I have read lots of posts about what to do and then it gets contradicted in another post. I'm wondering how you cool the wort down after boiling (do I really need a bunch of extra equipment?) I have a dedicated fridge in the basement and one in the garage so I could "in theory" use one of them for cooling... But before I do that I wanted to see if there were other options.


----------



## salcoco (Feb 16, 2016)

it need to cool down very quickly to prevent bacterial contamination. temp must get to at least 80 deg. one way is to use a ice water bath in a large sink. place the pan with the wort in the ice bath and start stiring. the best is a copper coil immersed in wort with cold water runing through the coil. I believe there are pages on Google that show how to make one at home.


----------



## BernardSmith (Feb 16, 2016)

Beer involves boiling the wort - in part to kill all the lactic bacteria on the grain and in part to concentrate the liquid and so increase the sugar content.. but cider does not involve heat. You don't "brew" cider. That said, air is a poor method of cooling.
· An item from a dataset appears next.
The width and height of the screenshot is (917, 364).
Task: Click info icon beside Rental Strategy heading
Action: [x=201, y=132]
That's why brewers use water to transfer the heat from the boiled wort through the use of an ice bath. Air is an inefficient conductor of heat compared to water , which is why simply placing a hot bucket in a fridge or a freezer can take hours to cool, but standing your kettle or bucket in an ice bath can take minutes (albeit long minutes ) to transfer the heat... Many brewers use copper coils to allow for cold water to flow through the wort transferring out the heat to increase the amount of water flowing by the wort and removing the heat.
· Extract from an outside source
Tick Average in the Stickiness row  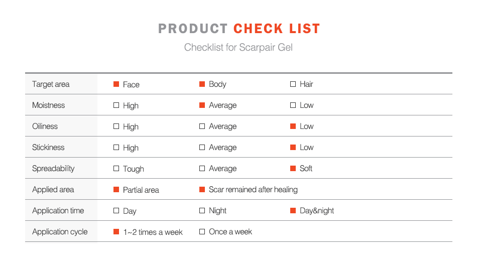(x=202, y=148)
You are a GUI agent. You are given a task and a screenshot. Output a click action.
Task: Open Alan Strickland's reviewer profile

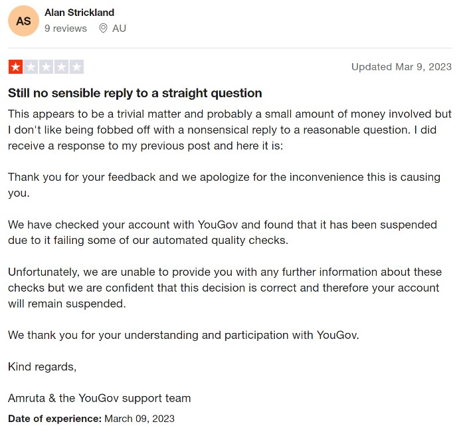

Do you NEED a copper coil? I cannot say.I don't have one but I brew very small batches. I can say that brewers are near neurotic about the possibility of bacteria infecting the wort because souring and spoilage bacteria prefer those elevated temperatures.. so they will stand on their eyelashes to bring the temperature down from 212 F to about 70F STAT. But since wine making (and I include cider and mead making in that term) does not involve heat we are relatively speaking anxiety free about infections... we add K-meta (effectively , sulfur dioxide) to ensure that the yeast you pitch has no competition from bacteria or mold.


----------



## olusteebus (Feb 17, 2016)

What I do is probably way wrong but I read it somewhere. when making beer, I don't use enough water for 5 gallons. I can't remember if I made three or four gallons. To cool, I use ice in the actual wort. I think I used a 5 gallon bucket or maybe two. When melted it gave me 5 gallons of beer. Worked good as far as I know.

I am sorry I cannot remember exactly what I did. I see that 8.34 pounds of ice makes one gallon of water.


----------



## BernardSmith (Feb 19, 2016)

olusteebus said:


> What I do is probably way wrong but I read it somewhere. when making beer, I don't use enough water for 5 gallons. I can't remember if I made three or four gallons. To cool, I use ice in the actual wort. I think I used a 5 gallon bucket or maybe two. When melted it gave me 5 gallons of beer. Worked good as far as I know.
> 
> I am sorry I cannot remember exactly what I did. I see that 8.34 pounds of ice makes one gallon of water.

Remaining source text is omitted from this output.